Пространство традиционного философского дискурса конституировано  осевыми линиями, соответствующими триаде «вещь – свойство – отношение». Абсцисса, ордината, аппликата.  В общем и целом можно сразу же отметить, что такое «пространство» есть некая трансцендентальная форма философского созерцания. Все, что не вписывается в эту матрицу, в философский «опыт» войти не может. А потому невыразимо и в соответствующем философском дискурсе. Философское познание, по самой своей сути устремленное к предельной всеобщности и исчерпывающей полноте, к мудрости, вправе ли оставлять что-либо вне способности своего усмотрения? Однако же то, что не есть либо «вещь», либо «свойство», либо «отношение», оказывается трансцендентным – непознаваемой «вещью-в-себе». Трансцендентное соотносительно с имманентным. Избрав своей метафизической установкой субстанциализм (что не всегда и осознается), философ со всеми своими «способностями суждения» оказывается в континууме, исполненном одних лишь «чтойностей» - «чтожеств», точнее говоря.  Живой полнокровной личности это «царство мертвых» не увидеть, плата за вход – ничтожение личности. Оставь надежды всяк входящий… «Рационализм, считая личность безусловно иррациональной, воспринимает весь мир в категории вещи» [Эрн В.Ф. Борьба за логос. – С.329].  Потому и появляется на свет невероятно уродливый эвфемизм – «вещь мыслящая» (res cogitans). Это имеется в виду душа. Даже и душа живая человеческая в этом зазеркалье мертвой вещью становится.  А всё оттого, что пространство философского дискурса, заданное ещё Аристотелевыми образующими, «ктойность» изначально не вмещает. А следовательно, языческая метафизика имплицитно сама себя обязывает объяснить «ктойность» - «чтойностью», показать, как из вещей и предметов «получается» личность. «Вещь мыслящая» – результат этих потуг.

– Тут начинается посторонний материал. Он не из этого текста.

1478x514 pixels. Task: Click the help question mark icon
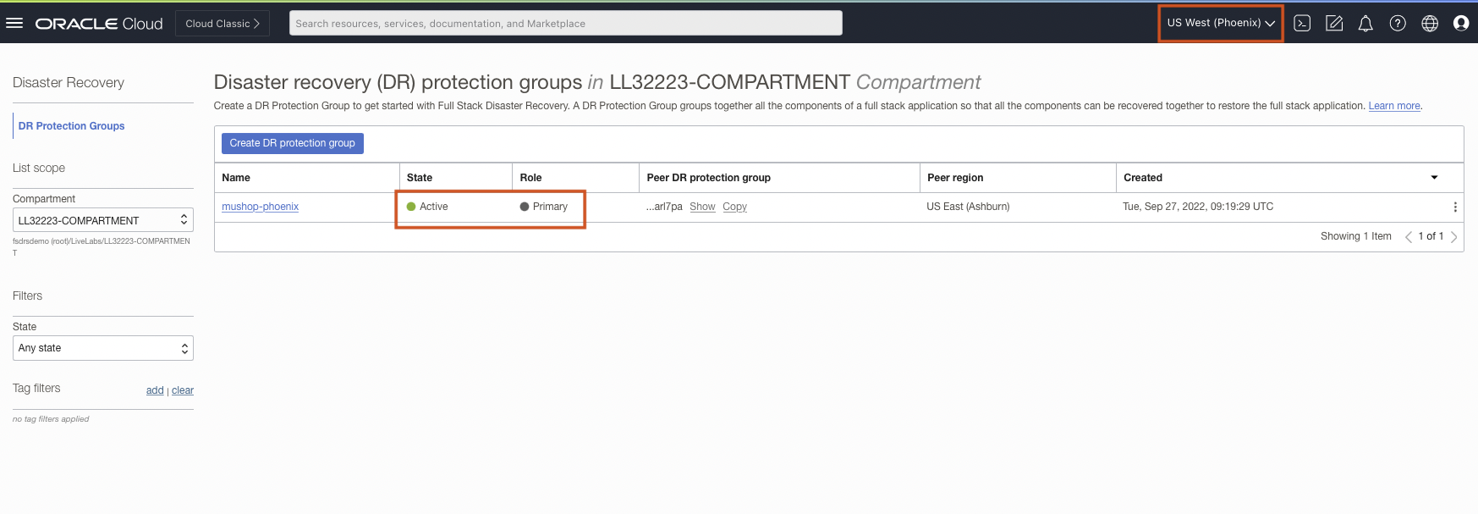[x=1398, y=24]

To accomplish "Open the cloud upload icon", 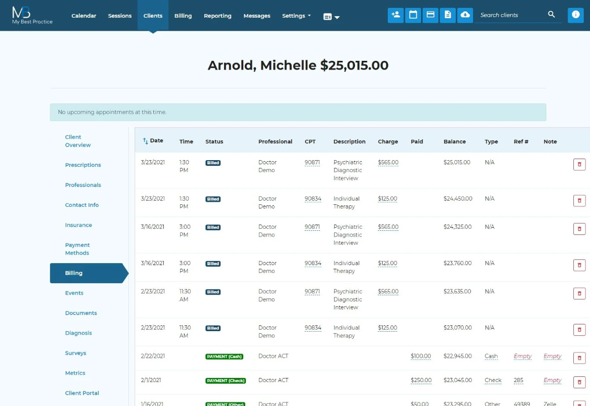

Еще Аристотель на свой манер ощущал, что в образующей универсум его «сказываний» о сущем триаде «вещь - свойство – отношение» именно последнее – отношение – отличается своеобразием. Вещь, полагал он, можно иметь, вещь может иметь свойство. Но вот обладать такой «вещью», как отношение, «иметь» отношение, невозможно. «…Ведь когда одно делает, а другое делается, делание находится посредине; и так же между тем, кто обладает одеждой, и той одеждой,  которой он обладает, посредине находится обладание… Обладать таким обладанием, очевидно, невозможно (ибо пришлось бы идти в бесконечность, если бы можно было обладать обладанием того, чем обладают)»  [Met. 1022b]. Заметим на будущее, что для Аристотеля регресс в бесконечность  – несомненное свидетельство ложности тезиса, чреватого такой перспективой. Самый убийственный его аргумент против «идей» Платона («третий человек») в том и состоял, что за «третьим» человеком должен был стоять четвертый и так до бесконечности. Симптоматично и косноязычие, которого Стагирит, не чуждый в иных случаях красноречия, не может избежать, эксплицируя свое понимание онтологического статуса реалии «отношение». Это тем более показательно, что само различение унивокативного и аналогического понятия исходит из  типов словоупотребления в живом, естественном языке (в переносном смысле). С трудом поддающееся овещнению «отношение» - сухой осадок координат личностного образа бытия, так это следует, очевидно, понимать. Живой язык легко субстантивирует все что угодно, но и язык костенеет в «царстве мертвых».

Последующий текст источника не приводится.